Data extracted from a collection:

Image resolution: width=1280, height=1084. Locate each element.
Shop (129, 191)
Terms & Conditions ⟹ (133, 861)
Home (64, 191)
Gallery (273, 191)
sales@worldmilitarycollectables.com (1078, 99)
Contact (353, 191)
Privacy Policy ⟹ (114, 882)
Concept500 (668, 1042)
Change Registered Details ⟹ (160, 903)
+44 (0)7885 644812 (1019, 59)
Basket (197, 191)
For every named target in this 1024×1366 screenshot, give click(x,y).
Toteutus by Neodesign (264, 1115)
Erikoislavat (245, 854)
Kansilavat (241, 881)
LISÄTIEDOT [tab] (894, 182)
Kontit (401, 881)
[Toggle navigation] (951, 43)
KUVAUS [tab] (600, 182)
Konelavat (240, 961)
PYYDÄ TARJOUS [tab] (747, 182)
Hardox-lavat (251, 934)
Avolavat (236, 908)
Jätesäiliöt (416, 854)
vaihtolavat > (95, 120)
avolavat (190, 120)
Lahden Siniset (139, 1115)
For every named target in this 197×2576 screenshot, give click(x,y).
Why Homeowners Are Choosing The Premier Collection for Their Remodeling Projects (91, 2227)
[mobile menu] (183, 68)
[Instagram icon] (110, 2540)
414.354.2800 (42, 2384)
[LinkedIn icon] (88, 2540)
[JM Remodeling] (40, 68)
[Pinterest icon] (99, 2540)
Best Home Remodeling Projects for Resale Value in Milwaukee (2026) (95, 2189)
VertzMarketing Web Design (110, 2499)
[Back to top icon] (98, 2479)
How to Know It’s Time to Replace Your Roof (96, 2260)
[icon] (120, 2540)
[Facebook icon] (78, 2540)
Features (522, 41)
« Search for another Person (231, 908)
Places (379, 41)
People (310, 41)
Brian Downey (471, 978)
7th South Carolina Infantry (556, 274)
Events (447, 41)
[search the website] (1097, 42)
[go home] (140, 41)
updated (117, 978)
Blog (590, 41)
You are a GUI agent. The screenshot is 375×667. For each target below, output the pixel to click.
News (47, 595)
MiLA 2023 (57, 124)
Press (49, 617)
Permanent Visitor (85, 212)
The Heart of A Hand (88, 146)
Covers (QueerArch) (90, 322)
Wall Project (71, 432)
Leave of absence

Task brief: Retype, exactly and in full, the lines above from the one containing "Kansilavat (241, 881)" through the one containing "For every named target in this 197×2576".

Expected answer:
Kansilavat (241, 881)
LISÄTIEDOT [tab] (894, 182)
Kontit (401, 881)
[Toggle navigation] (951, 43)
KUVAUS [tab] (600, 182)
Konelavat (240, 961)
PYYDÄ TARJOUS [tab] (747, 182)
Hardox-lavat (251, 934)
Avolavat (236, 908)
Jätesäiliöt (416, 854)
vaihtolavat > (95, 120)
avolavat (190, 120)
Lahden Siniset (139, 1115)
For every named target in this 197×2576 screenshot, give click(x,y).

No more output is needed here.